» TASK INSTRUCTIONS
Print the full passage on how hormones act on target cells below, word for word.

» PAGE TEXT
*** Block opens ***

Receptor binding alters cellular activity and results in an increase or decrease in normal body processes. Depending on the location of the protein receptor on the target cell and the chemical structure of the hormone, hormones can mediate changes directly by binding to intracellular hormone receptors and modulating gene transcription, or indirectly by binding to cell surface receptors and stimulating signaling pathways.
Lipid-derived (soluble) hormones such as steroid hormones diffuse across the membranes of the endocrine cell. Once outside the cell, they bind to transport proteins that keep them soluble in the bloodstream. At the target cell, the hormones are released from the carrier protein and diffuse across the lipid bilayer of the plasma membrane of cells. The steroid hormones pass through the plasma membrane of a target cell and adhere to intracellular receptors residing in the cytoplasm or in the nucleus. The cell signaling pathways induced by the steroid hormones regulate specific genes on the cell's DNA. The hormones and receptor complex act as transcription regulators by increasing or decreasing the synthesis of mRNA molecules of specific genes. This, in turn, determines the amount of corresponding protein that is synthesized by altering gene expression. This protein can be used either to change the structure of the cell or to produce enzymes that catalyze chemical reactions. In this way, the steroid hormone regulates specific cell processes as illustrated in [link] .

*** Block closes ***

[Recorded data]

*** Block opens ***

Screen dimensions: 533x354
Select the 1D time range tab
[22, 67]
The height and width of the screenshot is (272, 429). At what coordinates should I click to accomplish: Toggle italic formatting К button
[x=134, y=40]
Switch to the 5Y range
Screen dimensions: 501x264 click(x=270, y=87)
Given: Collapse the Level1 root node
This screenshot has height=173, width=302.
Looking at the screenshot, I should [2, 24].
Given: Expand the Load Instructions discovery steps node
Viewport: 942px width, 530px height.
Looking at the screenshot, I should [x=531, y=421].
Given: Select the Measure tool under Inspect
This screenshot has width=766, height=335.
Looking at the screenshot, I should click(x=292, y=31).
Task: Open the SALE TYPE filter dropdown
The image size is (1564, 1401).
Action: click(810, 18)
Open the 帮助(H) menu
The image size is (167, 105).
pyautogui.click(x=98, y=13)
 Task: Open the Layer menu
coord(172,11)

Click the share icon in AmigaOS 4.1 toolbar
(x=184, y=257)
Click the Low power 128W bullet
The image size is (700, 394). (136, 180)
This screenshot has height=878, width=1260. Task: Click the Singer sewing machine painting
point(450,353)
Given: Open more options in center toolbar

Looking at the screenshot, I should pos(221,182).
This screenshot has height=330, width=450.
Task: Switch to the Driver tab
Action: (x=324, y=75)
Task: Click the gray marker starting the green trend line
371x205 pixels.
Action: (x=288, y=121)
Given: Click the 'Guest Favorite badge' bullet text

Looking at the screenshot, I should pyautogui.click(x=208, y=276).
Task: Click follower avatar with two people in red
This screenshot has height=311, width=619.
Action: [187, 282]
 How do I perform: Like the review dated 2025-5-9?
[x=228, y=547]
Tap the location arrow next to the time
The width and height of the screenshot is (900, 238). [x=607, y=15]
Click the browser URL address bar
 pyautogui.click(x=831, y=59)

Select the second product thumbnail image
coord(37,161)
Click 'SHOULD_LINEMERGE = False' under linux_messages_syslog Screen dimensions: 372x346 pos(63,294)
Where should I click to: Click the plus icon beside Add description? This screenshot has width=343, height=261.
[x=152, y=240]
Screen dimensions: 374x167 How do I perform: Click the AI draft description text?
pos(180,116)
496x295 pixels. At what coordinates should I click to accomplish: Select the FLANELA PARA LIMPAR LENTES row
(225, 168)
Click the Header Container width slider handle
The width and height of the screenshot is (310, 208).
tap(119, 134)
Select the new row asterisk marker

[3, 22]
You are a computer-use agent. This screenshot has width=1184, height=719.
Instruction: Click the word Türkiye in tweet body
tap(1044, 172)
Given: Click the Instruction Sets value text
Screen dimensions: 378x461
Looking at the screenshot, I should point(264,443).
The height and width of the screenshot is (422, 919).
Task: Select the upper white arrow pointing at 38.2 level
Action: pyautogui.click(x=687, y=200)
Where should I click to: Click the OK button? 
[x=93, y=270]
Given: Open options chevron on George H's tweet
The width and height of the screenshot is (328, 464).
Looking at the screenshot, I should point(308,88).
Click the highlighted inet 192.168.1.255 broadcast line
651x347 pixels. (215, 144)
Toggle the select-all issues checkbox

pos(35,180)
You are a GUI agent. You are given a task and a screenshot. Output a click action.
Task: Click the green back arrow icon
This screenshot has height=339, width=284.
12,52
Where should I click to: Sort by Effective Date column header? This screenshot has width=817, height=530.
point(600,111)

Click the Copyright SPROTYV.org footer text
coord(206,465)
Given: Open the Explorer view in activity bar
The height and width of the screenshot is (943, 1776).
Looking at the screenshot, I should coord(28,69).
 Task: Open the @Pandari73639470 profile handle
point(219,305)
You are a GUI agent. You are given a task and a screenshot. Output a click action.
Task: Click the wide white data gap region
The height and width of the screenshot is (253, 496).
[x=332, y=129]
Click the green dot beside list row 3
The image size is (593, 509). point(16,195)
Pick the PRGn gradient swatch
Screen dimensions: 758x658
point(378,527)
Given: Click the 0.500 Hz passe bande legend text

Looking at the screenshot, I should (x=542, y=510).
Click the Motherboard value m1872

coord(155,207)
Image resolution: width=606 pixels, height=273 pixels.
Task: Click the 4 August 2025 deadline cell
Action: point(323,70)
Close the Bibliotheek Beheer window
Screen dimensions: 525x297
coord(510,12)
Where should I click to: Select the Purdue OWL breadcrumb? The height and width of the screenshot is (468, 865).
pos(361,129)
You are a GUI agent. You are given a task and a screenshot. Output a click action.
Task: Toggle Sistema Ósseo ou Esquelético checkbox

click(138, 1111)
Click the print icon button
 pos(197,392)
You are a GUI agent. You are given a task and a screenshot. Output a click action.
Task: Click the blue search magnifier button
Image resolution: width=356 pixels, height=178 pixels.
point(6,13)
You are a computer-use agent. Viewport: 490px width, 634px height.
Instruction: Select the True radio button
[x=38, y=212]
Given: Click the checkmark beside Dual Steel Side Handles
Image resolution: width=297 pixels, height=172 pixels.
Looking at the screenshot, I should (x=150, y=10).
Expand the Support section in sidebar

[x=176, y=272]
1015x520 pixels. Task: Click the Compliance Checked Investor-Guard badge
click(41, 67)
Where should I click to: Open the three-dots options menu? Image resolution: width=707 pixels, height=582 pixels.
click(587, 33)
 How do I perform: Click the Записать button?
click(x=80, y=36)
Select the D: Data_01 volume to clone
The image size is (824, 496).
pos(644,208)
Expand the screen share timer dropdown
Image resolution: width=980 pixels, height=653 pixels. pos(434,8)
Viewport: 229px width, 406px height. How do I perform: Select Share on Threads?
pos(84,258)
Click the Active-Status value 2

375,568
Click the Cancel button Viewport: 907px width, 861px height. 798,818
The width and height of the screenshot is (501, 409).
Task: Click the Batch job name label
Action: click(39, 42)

*** Block closes ***

» THE ANSWER
Receptor binding alters cellular activity and results in an increase or decrease in normal body processes. Depending on the location of the protein receptor on the target cell and the chemical structure of the hormone, hormones can mediate changes directly by binding to intracellular hormone receptors and modulating gene transcription, or indirectly by binding to cell surface receptors and stimulating signaling pathways.
Lipid-derived (soluble) hormones such as steroid hormones diffuse across the membranes of the endocrine cell. Once outside the cell, they bind to transport proteins that keep them soluble in the bloodstream. At the target cell, the hormones are released from the carrier protein and diffuse across the lipid bilayer of the plasma membrane of cells. The steroid hormones pass through the plasma membrane of a target cell and adhere to intracellular receptors residing in the cytoplasm or in the nucleus. The cell signaling pathways induced by the steroid hormones regulate specific genes on the cell's DNA. The hormones and receptor complex act as transcription regulators by increasing or decreasing the synthesis of mRNA molecules of specific genes. This, in turn, determines the amount of corresponding protein that is synthesized by altering gene expression. This protein can be used either to change the structure of the cell or to produce enzymes that catalyze chemical reactions. In this way, the steroid hormone regulates specific cell processes as illustrated in [link] .